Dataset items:

BEGIN

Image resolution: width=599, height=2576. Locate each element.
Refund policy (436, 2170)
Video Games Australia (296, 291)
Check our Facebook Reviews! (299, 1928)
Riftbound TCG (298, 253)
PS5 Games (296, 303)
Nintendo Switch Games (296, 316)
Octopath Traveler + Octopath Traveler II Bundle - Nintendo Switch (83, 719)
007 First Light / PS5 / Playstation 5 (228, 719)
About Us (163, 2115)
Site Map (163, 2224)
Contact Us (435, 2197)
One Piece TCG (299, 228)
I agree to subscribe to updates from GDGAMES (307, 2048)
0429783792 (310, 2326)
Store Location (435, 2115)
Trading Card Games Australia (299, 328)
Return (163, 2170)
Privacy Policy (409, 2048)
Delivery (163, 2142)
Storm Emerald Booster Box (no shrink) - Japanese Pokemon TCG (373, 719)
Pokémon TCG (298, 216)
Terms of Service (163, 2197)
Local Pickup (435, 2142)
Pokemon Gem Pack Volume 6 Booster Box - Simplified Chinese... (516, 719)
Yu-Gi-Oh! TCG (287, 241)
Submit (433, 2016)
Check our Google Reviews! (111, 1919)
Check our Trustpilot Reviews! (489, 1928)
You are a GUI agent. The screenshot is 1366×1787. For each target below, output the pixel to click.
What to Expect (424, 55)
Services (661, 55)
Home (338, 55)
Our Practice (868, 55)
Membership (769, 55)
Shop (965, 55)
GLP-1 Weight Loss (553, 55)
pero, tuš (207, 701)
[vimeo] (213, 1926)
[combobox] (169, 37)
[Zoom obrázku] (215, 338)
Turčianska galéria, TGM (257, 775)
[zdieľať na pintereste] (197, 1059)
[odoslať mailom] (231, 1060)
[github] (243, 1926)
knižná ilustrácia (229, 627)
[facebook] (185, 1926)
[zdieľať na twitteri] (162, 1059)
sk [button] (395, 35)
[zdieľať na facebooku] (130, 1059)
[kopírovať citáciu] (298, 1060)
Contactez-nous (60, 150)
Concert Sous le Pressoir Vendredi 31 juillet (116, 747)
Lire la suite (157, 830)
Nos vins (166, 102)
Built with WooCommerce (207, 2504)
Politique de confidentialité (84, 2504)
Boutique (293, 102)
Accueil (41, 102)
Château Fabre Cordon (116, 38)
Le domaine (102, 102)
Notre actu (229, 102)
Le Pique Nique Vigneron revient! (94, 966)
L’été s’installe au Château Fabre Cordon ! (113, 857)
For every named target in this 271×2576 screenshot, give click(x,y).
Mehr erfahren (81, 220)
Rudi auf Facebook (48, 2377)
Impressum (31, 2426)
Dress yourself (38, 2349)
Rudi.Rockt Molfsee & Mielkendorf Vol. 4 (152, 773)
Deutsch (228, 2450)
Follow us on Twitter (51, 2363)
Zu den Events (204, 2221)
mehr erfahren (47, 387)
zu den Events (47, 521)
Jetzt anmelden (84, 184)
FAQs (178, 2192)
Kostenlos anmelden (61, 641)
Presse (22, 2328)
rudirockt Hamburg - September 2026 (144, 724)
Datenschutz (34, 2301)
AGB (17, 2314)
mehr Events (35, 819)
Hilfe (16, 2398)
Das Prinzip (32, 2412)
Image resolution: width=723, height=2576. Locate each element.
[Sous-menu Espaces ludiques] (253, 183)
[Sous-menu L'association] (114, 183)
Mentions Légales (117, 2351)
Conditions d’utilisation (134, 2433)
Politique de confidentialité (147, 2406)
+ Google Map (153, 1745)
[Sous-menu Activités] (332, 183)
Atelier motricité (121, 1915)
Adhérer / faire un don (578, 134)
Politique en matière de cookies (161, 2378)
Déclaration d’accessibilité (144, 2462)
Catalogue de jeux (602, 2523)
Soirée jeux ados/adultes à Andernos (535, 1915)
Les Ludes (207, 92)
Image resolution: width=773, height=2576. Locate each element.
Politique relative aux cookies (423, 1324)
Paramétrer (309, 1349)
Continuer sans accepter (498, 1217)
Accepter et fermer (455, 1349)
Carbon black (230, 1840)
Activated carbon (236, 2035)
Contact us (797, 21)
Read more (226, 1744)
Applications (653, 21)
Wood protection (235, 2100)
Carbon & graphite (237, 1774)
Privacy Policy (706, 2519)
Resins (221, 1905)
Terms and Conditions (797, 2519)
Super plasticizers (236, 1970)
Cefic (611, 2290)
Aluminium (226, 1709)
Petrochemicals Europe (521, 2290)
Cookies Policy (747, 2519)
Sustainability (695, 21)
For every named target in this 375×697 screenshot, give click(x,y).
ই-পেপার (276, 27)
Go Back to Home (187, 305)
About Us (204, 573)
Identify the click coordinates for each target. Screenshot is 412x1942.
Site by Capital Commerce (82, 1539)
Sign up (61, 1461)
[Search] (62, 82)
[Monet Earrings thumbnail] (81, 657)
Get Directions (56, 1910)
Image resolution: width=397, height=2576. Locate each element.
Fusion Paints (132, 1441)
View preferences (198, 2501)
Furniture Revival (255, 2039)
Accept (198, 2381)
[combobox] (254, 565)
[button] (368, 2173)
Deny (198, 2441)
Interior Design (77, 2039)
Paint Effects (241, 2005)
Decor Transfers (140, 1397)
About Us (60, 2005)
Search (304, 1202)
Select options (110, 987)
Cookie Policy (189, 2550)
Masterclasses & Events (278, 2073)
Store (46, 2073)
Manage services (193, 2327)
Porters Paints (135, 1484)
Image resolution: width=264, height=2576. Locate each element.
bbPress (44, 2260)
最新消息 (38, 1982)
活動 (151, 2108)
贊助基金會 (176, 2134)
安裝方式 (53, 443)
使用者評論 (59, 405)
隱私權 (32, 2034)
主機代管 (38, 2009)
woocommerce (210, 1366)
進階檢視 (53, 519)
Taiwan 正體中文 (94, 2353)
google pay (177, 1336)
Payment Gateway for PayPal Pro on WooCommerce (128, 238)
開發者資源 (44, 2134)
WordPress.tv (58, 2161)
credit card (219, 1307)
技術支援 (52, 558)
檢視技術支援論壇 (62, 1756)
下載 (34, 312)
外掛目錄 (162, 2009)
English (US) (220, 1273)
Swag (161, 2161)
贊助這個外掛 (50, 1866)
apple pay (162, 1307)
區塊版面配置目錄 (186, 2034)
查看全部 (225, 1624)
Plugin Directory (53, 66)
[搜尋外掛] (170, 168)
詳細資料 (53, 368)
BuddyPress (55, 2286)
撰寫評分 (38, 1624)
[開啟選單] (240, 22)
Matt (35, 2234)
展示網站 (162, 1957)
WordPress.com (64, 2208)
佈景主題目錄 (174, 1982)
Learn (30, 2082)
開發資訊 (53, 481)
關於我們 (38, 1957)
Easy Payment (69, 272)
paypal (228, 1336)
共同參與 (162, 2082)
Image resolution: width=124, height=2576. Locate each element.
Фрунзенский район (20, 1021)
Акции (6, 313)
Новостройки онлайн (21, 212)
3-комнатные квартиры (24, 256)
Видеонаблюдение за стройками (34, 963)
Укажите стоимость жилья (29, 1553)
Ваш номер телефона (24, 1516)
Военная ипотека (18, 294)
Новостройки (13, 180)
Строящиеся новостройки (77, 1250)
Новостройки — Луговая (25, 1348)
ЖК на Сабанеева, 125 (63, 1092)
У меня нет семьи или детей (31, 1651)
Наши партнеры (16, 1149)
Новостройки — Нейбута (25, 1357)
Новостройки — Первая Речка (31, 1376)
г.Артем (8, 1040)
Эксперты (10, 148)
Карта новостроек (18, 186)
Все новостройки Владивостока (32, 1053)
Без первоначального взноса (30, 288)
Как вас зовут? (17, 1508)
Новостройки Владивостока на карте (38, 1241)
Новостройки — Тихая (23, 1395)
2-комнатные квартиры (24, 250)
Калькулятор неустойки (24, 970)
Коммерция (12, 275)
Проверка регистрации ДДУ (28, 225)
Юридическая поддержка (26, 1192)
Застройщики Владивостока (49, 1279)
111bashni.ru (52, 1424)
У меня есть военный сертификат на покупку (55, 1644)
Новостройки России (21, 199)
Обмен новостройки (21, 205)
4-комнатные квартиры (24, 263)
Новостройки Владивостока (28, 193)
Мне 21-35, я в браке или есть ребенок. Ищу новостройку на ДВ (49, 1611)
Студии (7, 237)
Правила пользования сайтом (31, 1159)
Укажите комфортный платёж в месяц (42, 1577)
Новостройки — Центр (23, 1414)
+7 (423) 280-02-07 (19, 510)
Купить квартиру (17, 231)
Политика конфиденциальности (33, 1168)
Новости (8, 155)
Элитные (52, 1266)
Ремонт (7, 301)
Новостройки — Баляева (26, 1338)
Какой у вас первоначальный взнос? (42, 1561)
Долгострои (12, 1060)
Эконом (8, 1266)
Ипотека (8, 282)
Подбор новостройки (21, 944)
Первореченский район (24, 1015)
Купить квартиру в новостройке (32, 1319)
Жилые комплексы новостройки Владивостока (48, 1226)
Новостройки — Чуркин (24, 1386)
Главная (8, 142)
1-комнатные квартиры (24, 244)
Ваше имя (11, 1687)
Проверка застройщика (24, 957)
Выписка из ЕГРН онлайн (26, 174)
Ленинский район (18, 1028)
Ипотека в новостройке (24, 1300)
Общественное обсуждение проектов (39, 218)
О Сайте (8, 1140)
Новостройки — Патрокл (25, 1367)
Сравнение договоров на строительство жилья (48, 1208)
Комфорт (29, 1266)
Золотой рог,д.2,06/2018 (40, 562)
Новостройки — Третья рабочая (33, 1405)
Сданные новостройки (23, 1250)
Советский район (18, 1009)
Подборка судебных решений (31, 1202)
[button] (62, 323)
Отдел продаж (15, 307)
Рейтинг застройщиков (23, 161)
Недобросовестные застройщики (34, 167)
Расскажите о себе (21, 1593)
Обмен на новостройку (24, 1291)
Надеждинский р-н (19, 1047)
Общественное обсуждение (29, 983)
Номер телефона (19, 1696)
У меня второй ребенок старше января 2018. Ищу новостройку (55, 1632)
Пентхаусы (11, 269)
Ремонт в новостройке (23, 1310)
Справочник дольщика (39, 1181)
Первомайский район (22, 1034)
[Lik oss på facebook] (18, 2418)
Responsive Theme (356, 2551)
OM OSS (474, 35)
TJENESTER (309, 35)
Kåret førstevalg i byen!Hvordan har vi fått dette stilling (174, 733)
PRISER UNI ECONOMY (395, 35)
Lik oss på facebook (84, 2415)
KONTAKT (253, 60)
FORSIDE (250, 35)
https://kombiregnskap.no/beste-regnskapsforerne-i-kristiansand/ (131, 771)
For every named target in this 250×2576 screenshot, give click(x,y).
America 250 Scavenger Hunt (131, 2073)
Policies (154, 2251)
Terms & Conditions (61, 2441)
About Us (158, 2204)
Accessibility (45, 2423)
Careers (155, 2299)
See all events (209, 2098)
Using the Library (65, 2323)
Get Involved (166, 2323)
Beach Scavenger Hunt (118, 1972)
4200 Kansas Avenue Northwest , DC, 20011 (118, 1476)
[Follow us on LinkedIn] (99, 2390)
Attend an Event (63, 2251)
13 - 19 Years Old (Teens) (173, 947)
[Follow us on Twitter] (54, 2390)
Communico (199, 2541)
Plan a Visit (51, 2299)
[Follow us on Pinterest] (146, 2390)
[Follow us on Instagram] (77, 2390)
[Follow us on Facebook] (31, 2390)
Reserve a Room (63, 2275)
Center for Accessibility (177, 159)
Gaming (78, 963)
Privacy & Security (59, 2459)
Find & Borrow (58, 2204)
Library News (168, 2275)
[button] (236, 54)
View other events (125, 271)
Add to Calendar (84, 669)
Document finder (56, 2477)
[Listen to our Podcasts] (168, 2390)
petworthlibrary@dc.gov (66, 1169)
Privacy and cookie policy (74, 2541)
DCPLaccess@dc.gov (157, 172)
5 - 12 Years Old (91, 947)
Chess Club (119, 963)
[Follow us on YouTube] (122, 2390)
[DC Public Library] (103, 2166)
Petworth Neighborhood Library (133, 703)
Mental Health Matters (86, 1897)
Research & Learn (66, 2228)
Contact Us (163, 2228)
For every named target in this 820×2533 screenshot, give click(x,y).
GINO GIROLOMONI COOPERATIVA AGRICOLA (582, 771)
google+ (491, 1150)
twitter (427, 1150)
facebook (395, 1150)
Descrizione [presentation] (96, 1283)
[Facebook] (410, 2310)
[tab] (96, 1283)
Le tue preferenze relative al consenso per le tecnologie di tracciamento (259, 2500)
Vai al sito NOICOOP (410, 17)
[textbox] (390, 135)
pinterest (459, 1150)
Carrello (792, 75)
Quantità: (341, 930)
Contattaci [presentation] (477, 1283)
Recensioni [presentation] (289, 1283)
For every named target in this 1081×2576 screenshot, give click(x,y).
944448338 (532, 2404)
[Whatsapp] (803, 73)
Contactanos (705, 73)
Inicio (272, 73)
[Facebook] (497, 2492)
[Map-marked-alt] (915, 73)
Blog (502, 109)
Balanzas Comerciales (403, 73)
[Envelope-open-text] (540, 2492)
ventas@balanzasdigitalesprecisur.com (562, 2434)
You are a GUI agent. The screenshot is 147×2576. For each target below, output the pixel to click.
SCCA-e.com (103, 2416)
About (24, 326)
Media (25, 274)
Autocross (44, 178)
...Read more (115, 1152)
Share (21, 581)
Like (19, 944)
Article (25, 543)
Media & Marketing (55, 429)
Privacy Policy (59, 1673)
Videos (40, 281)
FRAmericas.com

END

> Aim of the task
Copy exactly the lines from the one containing "google+ (491, 1150)" through the last line of the records, both included, and nothing else.

> Exercise solution
google+ (491, 1150)
twitter (427, 1150)
facebook (395, 1150)
Descrizione [presentation] (96, 1283)
[Facebook] (410, 2310)
[tab] (96, 1283)
Le tue preferenze relative al consenso per le tecnologie di tracciamento (259, 2500)
Vai al sito NOICOOP (410, 17)
[textbox] (390, 135)
pinterest (459, 1150)
Carrello (792, 75)
Quantità: (341, 930)
Contattaci [presentation] (477, 1283)
Recensioni [presentation] (289, 1283)
For every named target in this 1081×2576 screenshot, give click(x,y).
944448338 (532, 2404)
[Whatsapp] (803, 73)
Contactanos (705, 73)
Inicio (272, 73)
[Facebook] (497, 2492)
[Map-marked-alt] (915, 73)
Blog (502, 109)
Balanzas Comerciales (403, 73)
[Envelope-open-text] (540, 2492)
ventas@balanzasdigitalesprecisur.com (562, 2434)
You are a GUI agent. The screenshot is 147×2576. For each target below, output the pixel to click.
SCCA-e.com (103, 2416)
About (24, 326)
Media (25, 274)
Autocross (44, 178)
...Read more (115, 1152)
Share (21, 581)
Like (19, 944)
Article (25, 543)
Media & Marketing (55, 429)
Privacy Policy (59, 1673)
Videos (40, 281)
FRAmericas.com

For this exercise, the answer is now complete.